This review of The Terminals: Spark by Michael F. Stewart is the result of a copy sent to Ginger Nuts of Horror in exchange for an honest review.
Everyone who has a Kindle has books on it that they buy and don’t read for months or years. Right? I bought this book in July of last year and although I meant to read it never seemed to get around to it. When it came up for review at Ginger Nuts I thought I would finally give it a go. Why the hell did I leave it so long! Another lesson learnt.
Lt Col. Christine Kurzow is lying in a military hospital in the desert, recovering after a failed suicide attempt. She lost 11 soldiers in her unit 2 weeks prior and it was clearly her fault. She can’t live with the guilt. She gets a visit from a mysterious General who begs her not to kill herself but come help him. She is now going to die anyway from the damage to her body and he wants her to join his “special” unit, The Terminals. The Terminals are a group of terminally ill people who volunteer to die early and with the help of a psychic connecting with them on “the other side”, provide information back to the living to help save lives and stop catastrophes from happening. In the interest of National Security of course.
Christine’s first mission is to handle a monk who is sent to the other side to chase down Hillar the Killer, a serial killer who was killed before he could reveal the whereabouts of 11 children he was holding hostage. She must firstly battle her own beliefs to convince herself the messages being sent back are true. When things start to go wrong, it’s not just herself she needs to convince, and who can she really trust?
So, try to put this story into a genre. OK. It’s a supernatural crime thriller with mountains of horror and philosophical elements that will make you question not only your own beliefs but those of every single person, religion and belief system in the world today. Phew. Aside from the mismatch of genres within this story, it’s such a good read.
Christine is an atheist so how can she possibly subscribe to dealing with people in the afterlife when she doesn’t believe in it? This is her first hurdle. She also has to deal with an apparently psychotic General in charge of everything she is involved in. She initially is sceptical about Attila, the psychic as well but soon learns to trust him more than others.
As well as being a bloody good read, this book examines many differing opinions on religion and which is right or wrong. Each time someone is sent to the other side they must have the same beliefs as the person they are hunting. We have an Egyptian, a Muslim and a gnostic all dying to try and save someone in the living world. Michael Stewart comes up with some interesting ideas as to what each faith might find at the other side.
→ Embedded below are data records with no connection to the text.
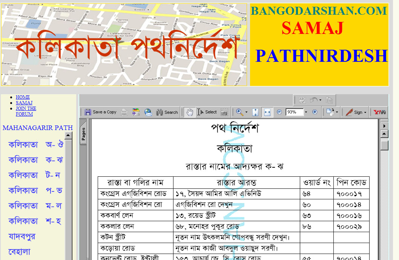Screen dimensions: 399x260
Task: Toggle Fit Page height view
Action: tap(255, 112)
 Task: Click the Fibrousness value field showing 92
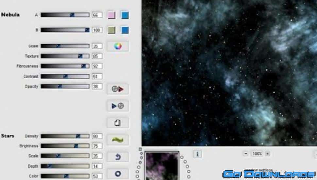(97, 66)
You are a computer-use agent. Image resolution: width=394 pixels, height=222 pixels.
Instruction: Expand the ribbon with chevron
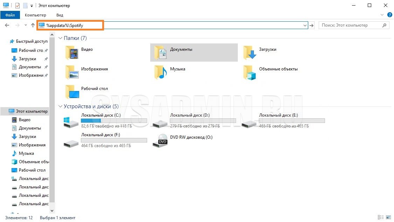point(382,15)
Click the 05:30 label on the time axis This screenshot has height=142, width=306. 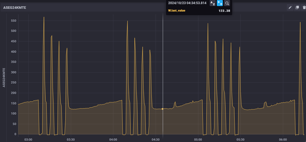[240, 140]
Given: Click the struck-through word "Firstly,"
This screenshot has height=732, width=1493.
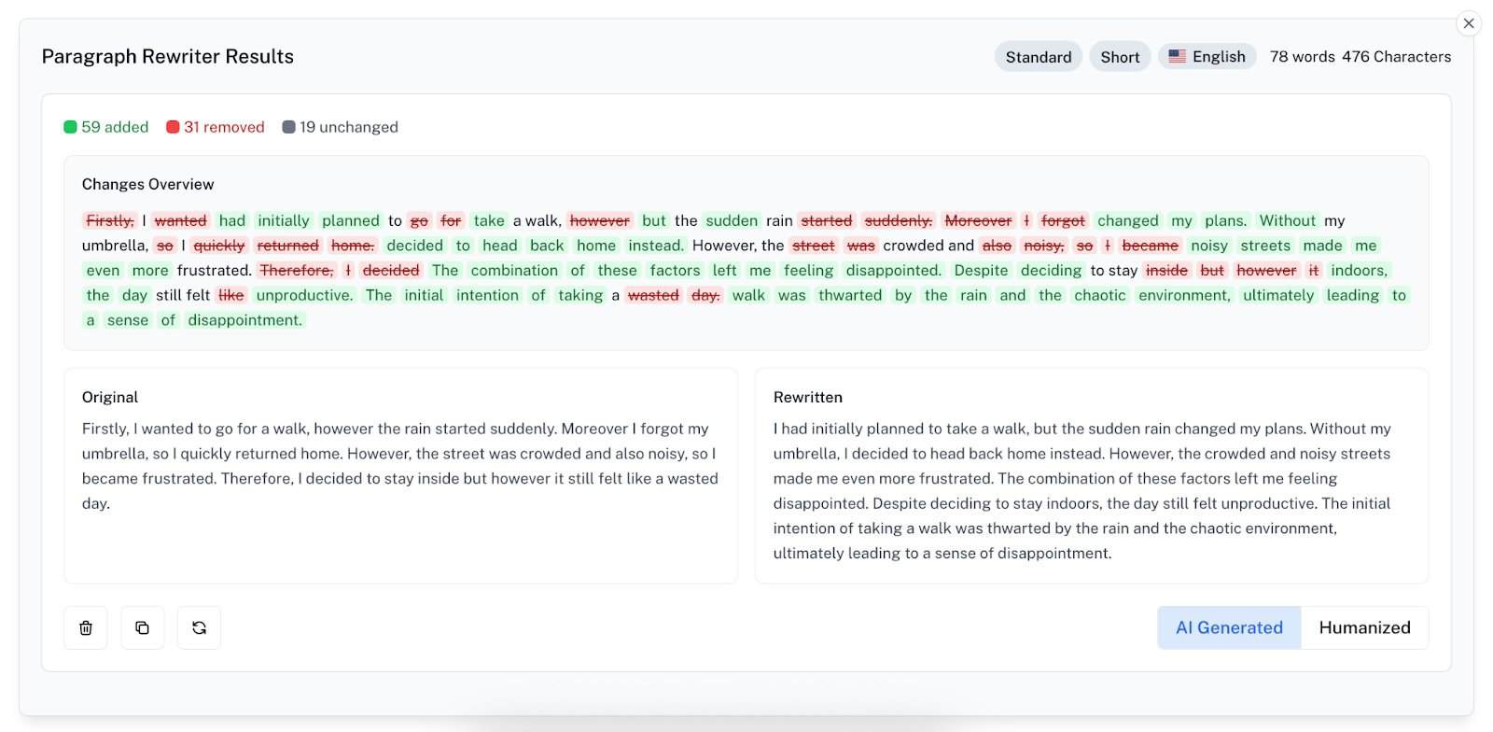Looking at the screenshot, I should coord(110,220).

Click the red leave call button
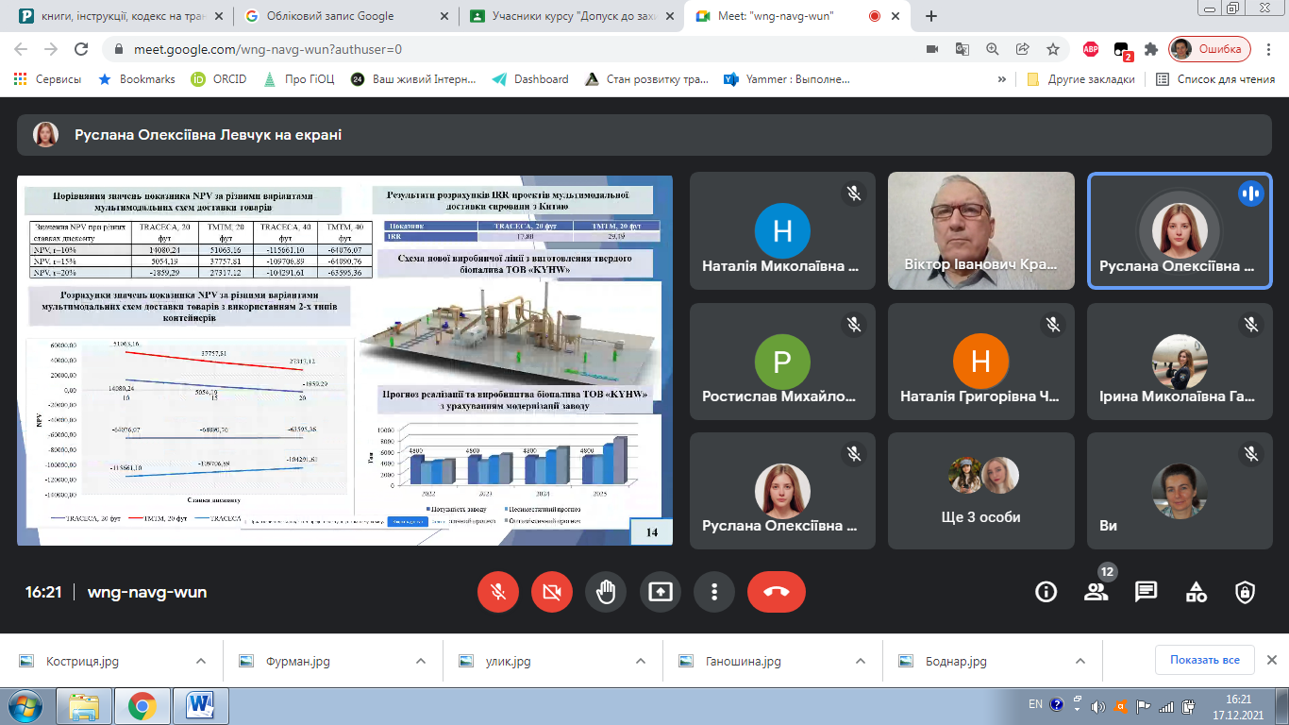pyautogui.click(x=776, y=592)
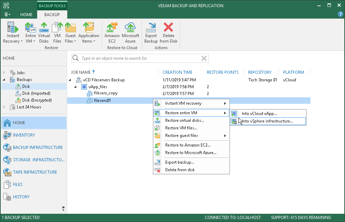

In terms of the story it has a bit of everything. From the outset you have Christine trying to deal with her internal turmoil at not wanting to live. You have the mental General who is obviously doing things according to his own agenda and 11 children slowly fading as time goes by. It’s mainly a thriller in my opinion but when it focuses on the person who is on “the other side”, they do go through some horrifying scenes, full of plenty of blood and gore. When it focuses on the children as well it can be quite harrowing watching them suffer at the hands of the serial killers accomplice. Psychological horror is the name of the game for big periods as well.
All in all this is a very good read. I was pleasantly surprised with the direction it took and the way Michael Stewart keeps you glued to the story, always keeping your fingers crossed that what is about to happen is the right thing. It’s well paced with characters that are very believable and well placed in the story. Some site bill this as part 1. I do hope there is more. It could prove to be a very interesting series.
Giving a 3.5ish edging towards 4.
Sometimes the dead don’t want to talk.
You need Terminals to make them.
Terminals solve crimes in this realm by investigating them in the next.
Lt. Col. Christine Kurzow, fresh from a failed suicide attempt after she cost 11 of her soldiers their lives, is recruited into the covert unit of Terminals as a handler. It's an easy sell. If she's really determined to die, it’s a chance to give her death meaning.
But her first case—convincing a monk to chase Hillar the Killer into the afterlife to find the location of a missing bus and the children it carried—has her wondering how to make a dead psychopath talk.
Christine must follow the clues sent back by the shotgun-toting monk, who tracks Hillar through the seven deeps of hell, so she can find eleven kids before it’s too late.
Maybe this time killing a man will give Christine a reason to live.